Dataset entries -
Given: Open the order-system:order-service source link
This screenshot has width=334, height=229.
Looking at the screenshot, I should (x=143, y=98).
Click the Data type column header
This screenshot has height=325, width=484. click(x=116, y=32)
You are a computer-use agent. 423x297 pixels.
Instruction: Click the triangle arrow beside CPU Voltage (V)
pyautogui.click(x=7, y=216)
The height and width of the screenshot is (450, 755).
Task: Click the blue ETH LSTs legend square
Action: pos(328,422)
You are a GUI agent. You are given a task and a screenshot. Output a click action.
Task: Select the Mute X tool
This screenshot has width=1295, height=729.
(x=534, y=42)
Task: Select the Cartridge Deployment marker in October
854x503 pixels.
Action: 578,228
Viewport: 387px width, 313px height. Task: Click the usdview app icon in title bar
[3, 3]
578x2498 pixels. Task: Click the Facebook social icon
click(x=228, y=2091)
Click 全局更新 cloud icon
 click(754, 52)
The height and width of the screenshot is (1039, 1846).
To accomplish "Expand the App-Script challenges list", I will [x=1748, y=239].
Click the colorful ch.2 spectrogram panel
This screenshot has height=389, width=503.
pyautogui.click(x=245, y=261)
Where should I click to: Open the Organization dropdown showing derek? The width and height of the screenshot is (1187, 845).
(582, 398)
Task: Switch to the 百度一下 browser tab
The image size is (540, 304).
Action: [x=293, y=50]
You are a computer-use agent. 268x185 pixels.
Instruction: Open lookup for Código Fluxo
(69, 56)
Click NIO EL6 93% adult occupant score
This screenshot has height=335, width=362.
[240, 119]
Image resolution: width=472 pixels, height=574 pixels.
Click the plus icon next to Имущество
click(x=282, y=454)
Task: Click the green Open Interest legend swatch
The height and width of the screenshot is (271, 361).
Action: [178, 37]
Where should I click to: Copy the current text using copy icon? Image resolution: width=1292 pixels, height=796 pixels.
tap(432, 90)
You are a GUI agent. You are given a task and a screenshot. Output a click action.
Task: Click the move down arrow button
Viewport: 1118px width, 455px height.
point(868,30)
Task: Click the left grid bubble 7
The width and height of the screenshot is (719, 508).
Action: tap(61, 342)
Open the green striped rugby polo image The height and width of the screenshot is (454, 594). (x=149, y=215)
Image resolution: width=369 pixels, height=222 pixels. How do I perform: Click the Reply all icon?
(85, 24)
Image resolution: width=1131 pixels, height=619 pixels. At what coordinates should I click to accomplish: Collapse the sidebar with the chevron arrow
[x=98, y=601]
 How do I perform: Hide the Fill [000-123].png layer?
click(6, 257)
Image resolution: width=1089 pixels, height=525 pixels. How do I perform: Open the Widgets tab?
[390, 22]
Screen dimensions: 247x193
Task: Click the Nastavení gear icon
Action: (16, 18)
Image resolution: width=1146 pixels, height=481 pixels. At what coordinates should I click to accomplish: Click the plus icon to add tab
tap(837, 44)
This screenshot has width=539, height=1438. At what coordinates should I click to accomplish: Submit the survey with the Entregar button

Exercise objective - Rename "Instruction" to "Objective" everywhere it occurs in the records above, and give the records again with nothing else altered.

Task answer -
Given: Open the order-system:order-service source link
This screenshot has width=334, height=229.
Looking at the screenshot, I should (x=143, y=98).
Click the Data type column header
This screenshot has height=325, width=484. click(x=116, y=32)
You are a computer-use agent. 423x297 pixels.
Objective: Click the triangle arrow beside CPU Voltage (V)
pyautogui.click(x=7, y=216)
The height and width of the screenshot is (450, 755).
Task: Click the blue ETH LSTs legend square
Action: pos(328,422)
You are a GUI agent. You are given a task and a screenshot. Output a click action.
Task: Select the Mute X tool
This screenshot has width=1295, height=729.
(x=534, y=42)
Task: Select the Cartridge Deployment marker in October
854x503 pixels.
Action: 578,228
Viewport: 387px width, 313px height. Task: Click the usdview app icon in title bar
[3, 3]
578x2498 pixels. Task: Click the Facebook social icon
click(x=228, y=2091)
Click 全局更新 cloud icon
 click(754, 52)
The height and width of the screenshot is (1039, 1846).
To accomplish "Expand the App-Script challenges list", I will [x=1748, y=239].
Click the colorful ch.2 spectrogram panel
This screenshot has height=389, width=503.
pyautogui.click(x=245, y=261)
Where should I click to: Open the Organization dropdown showing derek? The width and height of the screenshot is (1187, 845).
(582, 398)
Task: Switch to the 百度一下 browser tab
The image size is (540, 304).
Action: [x=293, y=50]
You are a computer-use agent. 268x185 pixels.
Objective: Open lookup for Código Fluxo
(69, 56)
Click NIO EL6 93% adult occupant score
This screenshot has height=335, width=362.
[240, 119]
Image resolution: width=472 pixels, height=574 pixels.
Click the plus icon next to Имущество
click(x=282, y=454)
Task: Click the green Open Interest legend swatch
The height and width of the screenshot is (271, 361).
Action: [178, 37]
Where should I click to: Copy the current text using copy icon? Image resolution: width=1292 pixels, height=796 pixels.
tap(432, 90)
You are a GUI agent. You are given a task and a screenshot. Output a click action.
Task: Click the move down arrow button
Viewport: 1118px width, 455px height.
point(868,30)
Task: Click the left grid bubble 7
The width and height of the screenshot is (719, 508).
Action: tap(61, 342)
Open the green striped rugby polo image The height and width of the screenshot is (454, 594). (x=149, y=215)
Image resolution: width=369 pixels, height=222 pixels. How do I perform: Click the Reply all icon?
(85, 24)
Image resolution: width=1131 pixels, height=619 pixels. At what coordinates should I click to accomplish: Collapse the sidebar with the chevron arrow
[x=98, y=601]
 How do I perform: Hide the Fill [000-123].png layer?
click(6, 257)
Image resolution: width=1089 pixels, height=525 pixels. How do I perform: Open the Widgets tab?
[390, 22]
Screen dimensions: 247x193
Task: Click the Nastavení gear icon
Action: (16, 18)
Image resolution: width=1146 pixels, height=481 pixels. At what coordinates should I click to accomplish: Click the plus icon to add tab
tap(837, 44)
This screenshot has width=539, height=1438. At what coordinates should I click to accomplish: Submit the survey with the Entregar button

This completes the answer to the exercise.